The man who acknowledges in his belief one God and worships Him in his heart is in the communion of saints on earth, and of angels in the heavens. These are called communions, and they really are, because they are in the one God, and the one God is in them. The same people are also linked with the whole of the heaven of angels, and, I dare assert, with each and every one there. For they are all like sons and descendants of a single father, whose minds, manners and faces are similar, so that they can recognise one another. The heaven of angels is organised into communities in accordance with the varieties of the love for good, but all these varieties aim at a single most general love, that is, love to God. From this love are descended all who acknowledge in their belief, and worship in their heart, one God the Creator of the universe, and at the same time the Redeemer and the Regenerator.

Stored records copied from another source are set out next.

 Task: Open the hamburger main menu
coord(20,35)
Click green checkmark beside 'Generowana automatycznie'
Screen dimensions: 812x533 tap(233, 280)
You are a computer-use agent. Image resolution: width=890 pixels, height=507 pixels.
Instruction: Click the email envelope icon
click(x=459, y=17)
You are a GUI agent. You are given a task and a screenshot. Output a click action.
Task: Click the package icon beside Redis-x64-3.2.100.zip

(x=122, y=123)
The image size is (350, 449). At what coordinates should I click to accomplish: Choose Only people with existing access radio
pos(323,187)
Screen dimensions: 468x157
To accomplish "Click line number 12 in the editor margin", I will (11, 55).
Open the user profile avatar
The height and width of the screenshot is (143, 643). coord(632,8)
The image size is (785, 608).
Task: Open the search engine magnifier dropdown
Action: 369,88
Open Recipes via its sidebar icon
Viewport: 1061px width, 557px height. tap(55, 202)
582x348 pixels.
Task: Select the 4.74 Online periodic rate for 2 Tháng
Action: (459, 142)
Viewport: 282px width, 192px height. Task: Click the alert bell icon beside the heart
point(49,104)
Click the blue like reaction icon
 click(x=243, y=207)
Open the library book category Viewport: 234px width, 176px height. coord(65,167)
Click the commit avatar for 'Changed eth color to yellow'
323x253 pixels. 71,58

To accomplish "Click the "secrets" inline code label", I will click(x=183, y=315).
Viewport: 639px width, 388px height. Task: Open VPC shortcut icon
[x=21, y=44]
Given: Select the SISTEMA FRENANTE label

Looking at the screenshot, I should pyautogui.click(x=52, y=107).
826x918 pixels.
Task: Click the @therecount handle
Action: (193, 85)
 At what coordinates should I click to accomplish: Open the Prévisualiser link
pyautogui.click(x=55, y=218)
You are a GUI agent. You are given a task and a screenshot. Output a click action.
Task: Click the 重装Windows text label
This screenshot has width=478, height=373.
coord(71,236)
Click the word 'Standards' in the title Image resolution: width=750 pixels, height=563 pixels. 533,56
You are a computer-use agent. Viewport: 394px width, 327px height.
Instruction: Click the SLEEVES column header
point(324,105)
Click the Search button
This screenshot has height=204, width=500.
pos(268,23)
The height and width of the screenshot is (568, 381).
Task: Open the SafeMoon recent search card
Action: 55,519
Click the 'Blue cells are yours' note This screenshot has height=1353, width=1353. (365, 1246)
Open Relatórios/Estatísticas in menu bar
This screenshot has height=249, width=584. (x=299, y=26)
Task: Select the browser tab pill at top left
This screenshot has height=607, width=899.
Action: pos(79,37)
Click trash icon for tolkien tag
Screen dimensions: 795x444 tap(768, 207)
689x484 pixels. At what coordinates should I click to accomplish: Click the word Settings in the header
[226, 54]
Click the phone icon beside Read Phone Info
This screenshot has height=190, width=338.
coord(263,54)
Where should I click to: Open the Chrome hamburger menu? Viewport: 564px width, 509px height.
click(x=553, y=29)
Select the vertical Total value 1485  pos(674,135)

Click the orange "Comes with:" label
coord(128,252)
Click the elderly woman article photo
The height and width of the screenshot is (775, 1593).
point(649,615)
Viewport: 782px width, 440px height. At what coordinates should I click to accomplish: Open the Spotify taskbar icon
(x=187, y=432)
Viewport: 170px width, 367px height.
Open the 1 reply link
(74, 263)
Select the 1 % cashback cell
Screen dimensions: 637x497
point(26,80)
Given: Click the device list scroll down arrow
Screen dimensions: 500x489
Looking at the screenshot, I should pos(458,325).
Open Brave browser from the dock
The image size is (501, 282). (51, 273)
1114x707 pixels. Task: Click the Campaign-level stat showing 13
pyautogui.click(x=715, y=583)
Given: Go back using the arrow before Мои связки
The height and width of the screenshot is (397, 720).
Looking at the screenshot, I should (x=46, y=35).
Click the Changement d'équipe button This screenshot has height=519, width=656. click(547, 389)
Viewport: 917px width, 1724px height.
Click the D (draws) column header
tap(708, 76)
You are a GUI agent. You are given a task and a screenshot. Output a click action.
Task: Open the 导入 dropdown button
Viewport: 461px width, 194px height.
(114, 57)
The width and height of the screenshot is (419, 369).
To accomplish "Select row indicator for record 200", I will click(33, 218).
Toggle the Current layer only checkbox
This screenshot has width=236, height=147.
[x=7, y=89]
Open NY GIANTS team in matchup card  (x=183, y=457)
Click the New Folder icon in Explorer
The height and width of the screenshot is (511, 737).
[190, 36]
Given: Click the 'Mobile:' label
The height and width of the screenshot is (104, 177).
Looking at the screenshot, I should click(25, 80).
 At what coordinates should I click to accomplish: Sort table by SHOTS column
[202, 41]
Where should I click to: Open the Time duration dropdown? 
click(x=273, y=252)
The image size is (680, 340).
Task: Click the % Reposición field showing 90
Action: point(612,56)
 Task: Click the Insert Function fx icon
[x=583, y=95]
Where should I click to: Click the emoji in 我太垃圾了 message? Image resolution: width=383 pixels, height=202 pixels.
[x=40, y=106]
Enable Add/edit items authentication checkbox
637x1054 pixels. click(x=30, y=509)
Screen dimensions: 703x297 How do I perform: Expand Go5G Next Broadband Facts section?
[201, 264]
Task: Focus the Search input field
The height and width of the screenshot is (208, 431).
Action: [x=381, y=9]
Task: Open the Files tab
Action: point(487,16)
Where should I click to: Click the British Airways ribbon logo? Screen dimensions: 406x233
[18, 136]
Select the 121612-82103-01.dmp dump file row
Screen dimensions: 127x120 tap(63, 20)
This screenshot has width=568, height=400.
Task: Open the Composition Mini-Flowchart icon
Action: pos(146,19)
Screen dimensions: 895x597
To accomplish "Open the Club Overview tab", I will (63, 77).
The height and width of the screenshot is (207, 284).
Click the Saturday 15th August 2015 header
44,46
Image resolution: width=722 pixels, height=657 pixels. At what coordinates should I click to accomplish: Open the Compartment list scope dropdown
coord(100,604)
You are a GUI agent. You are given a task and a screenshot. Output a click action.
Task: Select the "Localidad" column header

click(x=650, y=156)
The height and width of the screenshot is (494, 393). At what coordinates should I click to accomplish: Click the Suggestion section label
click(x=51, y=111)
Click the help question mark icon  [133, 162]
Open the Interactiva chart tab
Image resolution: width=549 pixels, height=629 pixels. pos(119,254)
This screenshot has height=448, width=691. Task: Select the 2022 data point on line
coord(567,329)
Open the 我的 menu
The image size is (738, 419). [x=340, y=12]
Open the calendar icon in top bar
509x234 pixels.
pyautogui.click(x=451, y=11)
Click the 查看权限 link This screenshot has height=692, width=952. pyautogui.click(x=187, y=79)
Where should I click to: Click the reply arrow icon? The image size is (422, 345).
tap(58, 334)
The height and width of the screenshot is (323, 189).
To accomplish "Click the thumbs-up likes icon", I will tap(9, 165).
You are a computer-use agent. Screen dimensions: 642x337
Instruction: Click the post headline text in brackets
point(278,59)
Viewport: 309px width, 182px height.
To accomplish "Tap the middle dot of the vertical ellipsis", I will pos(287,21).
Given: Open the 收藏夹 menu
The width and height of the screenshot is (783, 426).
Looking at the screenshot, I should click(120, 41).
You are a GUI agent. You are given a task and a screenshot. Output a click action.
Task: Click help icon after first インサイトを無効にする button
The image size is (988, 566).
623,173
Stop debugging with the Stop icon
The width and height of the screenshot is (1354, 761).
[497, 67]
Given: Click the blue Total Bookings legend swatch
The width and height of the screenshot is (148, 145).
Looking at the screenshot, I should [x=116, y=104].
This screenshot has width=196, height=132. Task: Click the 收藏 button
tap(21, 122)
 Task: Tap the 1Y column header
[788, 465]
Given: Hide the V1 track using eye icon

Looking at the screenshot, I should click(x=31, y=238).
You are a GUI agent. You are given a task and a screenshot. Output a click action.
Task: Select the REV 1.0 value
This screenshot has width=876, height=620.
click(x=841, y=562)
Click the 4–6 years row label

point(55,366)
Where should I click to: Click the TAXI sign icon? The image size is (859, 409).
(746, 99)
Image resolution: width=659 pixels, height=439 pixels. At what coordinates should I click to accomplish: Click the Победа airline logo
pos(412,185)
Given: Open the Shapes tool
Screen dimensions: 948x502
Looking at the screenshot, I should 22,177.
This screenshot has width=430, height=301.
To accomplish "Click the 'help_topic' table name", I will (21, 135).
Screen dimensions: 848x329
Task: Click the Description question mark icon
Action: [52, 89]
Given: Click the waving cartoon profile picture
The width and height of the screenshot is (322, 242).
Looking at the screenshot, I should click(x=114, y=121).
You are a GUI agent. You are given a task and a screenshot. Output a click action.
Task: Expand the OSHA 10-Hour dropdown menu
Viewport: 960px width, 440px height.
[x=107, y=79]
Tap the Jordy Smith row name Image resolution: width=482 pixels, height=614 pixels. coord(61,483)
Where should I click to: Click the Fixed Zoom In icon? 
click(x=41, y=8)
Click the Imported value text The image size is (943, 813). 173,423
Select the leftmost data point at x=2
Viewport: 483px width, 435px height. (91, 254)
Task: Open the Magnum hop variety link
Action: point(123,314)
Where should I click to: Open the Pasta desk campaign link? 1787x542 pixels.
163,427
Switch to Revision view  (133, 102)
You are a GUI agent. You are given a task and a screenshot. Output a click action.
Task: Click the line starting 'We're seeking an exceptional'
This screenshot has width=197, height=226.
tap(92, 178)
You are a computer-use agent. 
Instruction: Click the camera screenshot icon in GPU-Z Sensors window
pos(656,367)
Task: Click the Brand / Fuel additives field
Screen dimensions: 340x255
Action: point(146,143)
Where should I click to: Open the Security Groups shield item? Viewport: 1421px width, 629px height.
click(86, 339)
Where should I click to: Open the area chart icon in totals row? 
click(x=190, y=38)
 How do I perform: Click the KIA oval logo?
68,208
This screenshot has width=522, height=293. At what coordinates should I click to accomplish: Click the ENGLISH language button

[2] But far different is the case of those who approach and adore not one God, but several; or if it happens that they worship one God with their lips but three in their thinking, as those do in the church today who divide God into three persons, and declare each person by himself to be God, and attribute to each person different qualities or peculiarities not shared with another. This produces an actual division not only in the oneness of God, but also in their theology, and likewise human minds that are devoted to it. What can be the result but a tangle of incoherent ideas about church matters? It will be proved in an Appendix to this book that this is the state of the church today. The truth is that to divide God or the Divine Essence into three persons, each of which severally or by itself is God, is tantamount to denying God. It is as if someone goes into a church to worship, and sees represented in a painting over the altar one God as the Ancient of Days, another as High Priest, and a third flying like Aeolus, and a label underneath saying 'These three are one God.' Or perhaps it is as if he were to see the Oneness and the Trinity represented as a man with three heads on one body or with three bodies topped by a single head; that is a monstrous idea, and if anyone were to enter heaven with that in his mind, he would certainly be flung out head first, even if he said that the head or heads stand for the essence, and the body or bodies separate properties.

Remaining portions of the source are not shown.